▶ [What is being asked]
Without the pictures, set down every line of the data exactly.

Exercise material: Begin

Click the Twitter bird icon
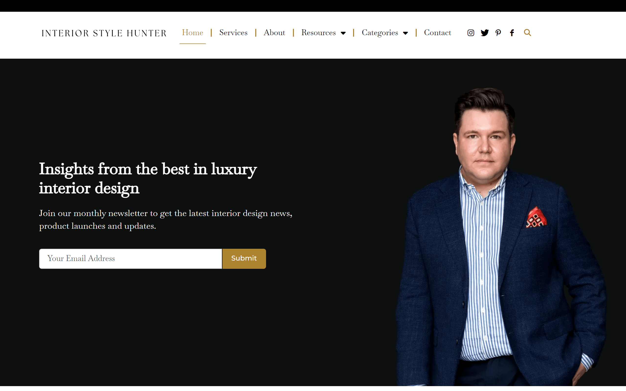The height and width of the screenshot is (391, 626). click(485, 33)
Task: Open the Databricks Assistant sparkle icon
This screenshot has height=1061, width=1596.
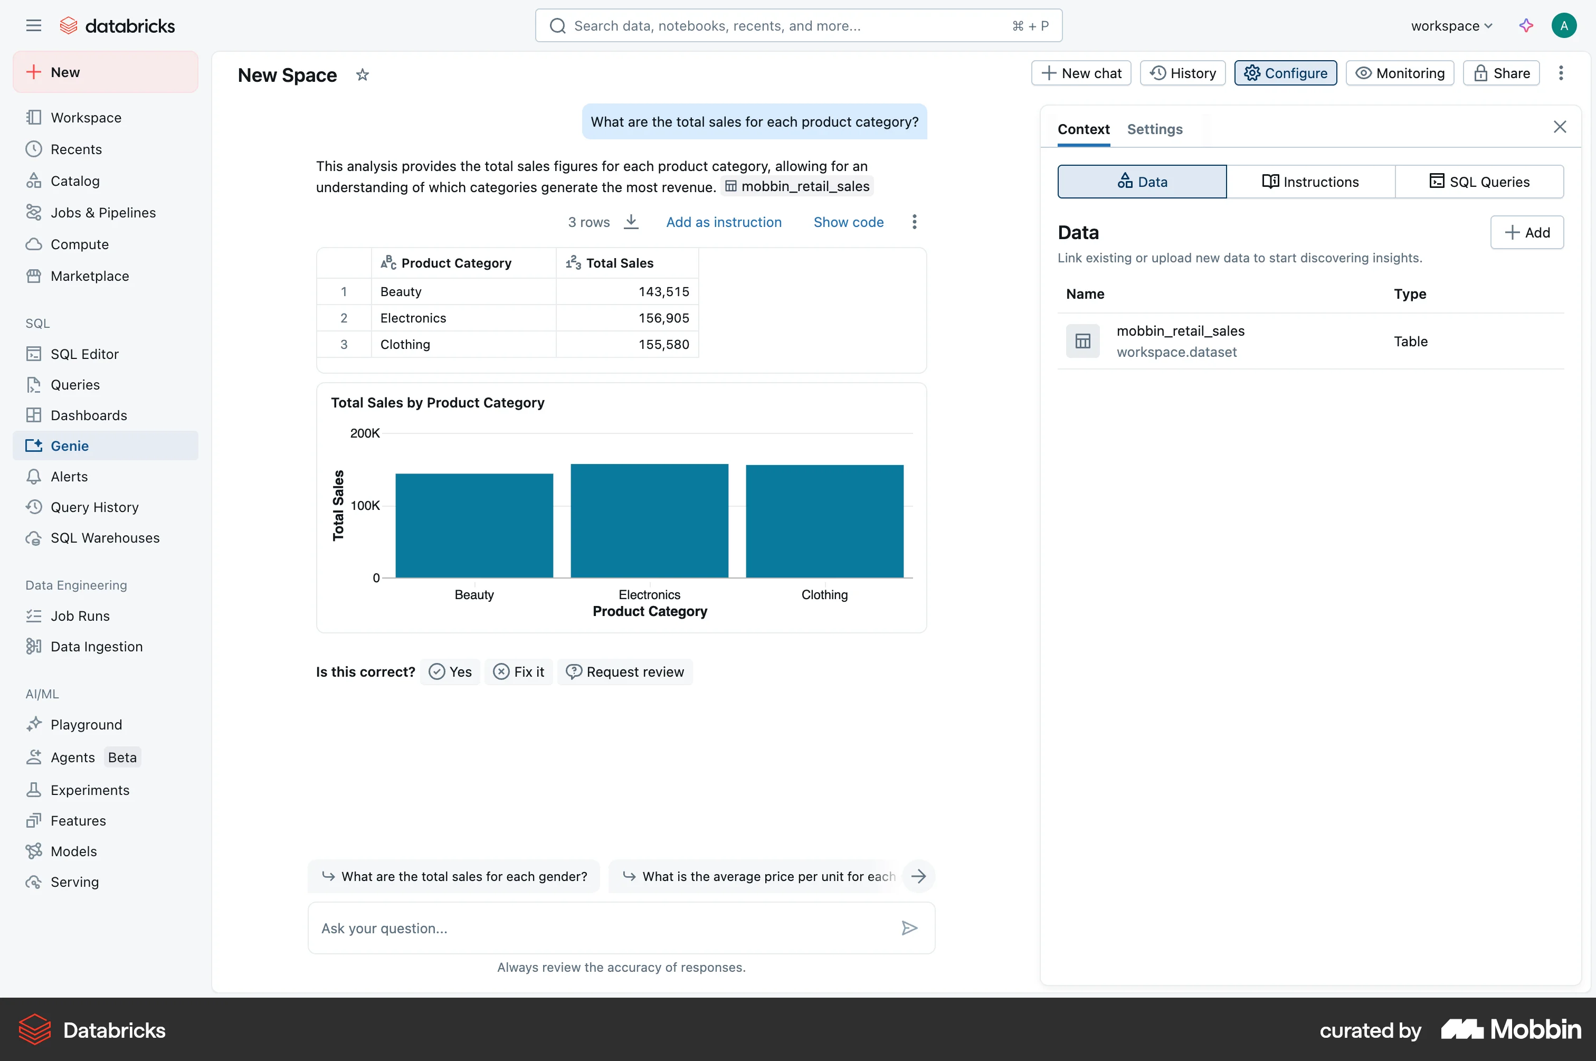Action: (x=1526, y=26)
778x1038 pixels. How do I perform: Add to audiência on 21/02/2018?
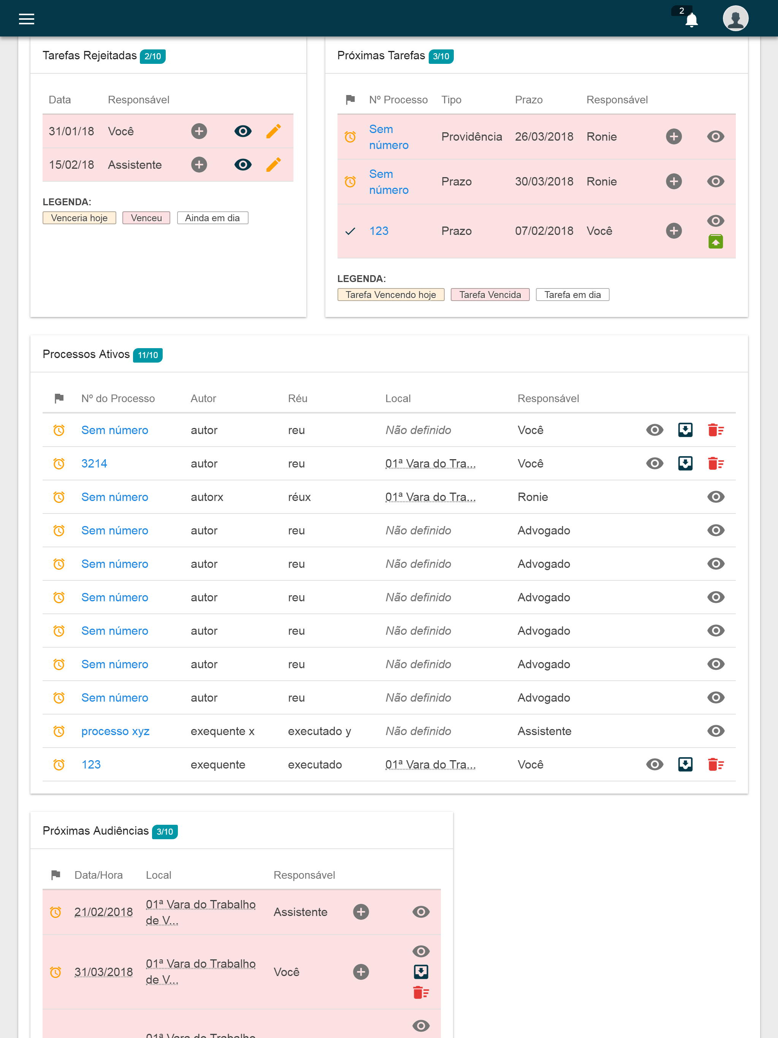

Exercise material: End

▶ [Output for this task]
Click the Twitter bird icon
The height and width of the screenshot is (391, 626). click(485, 33)
Task: Open the Databricks Assistant sparkle icon
This screenshot has height=1061, width=1596.
Action: (x=1526, y=26)
778x1038 pixels. How do I perform: Add to audiência on 21/02/2018?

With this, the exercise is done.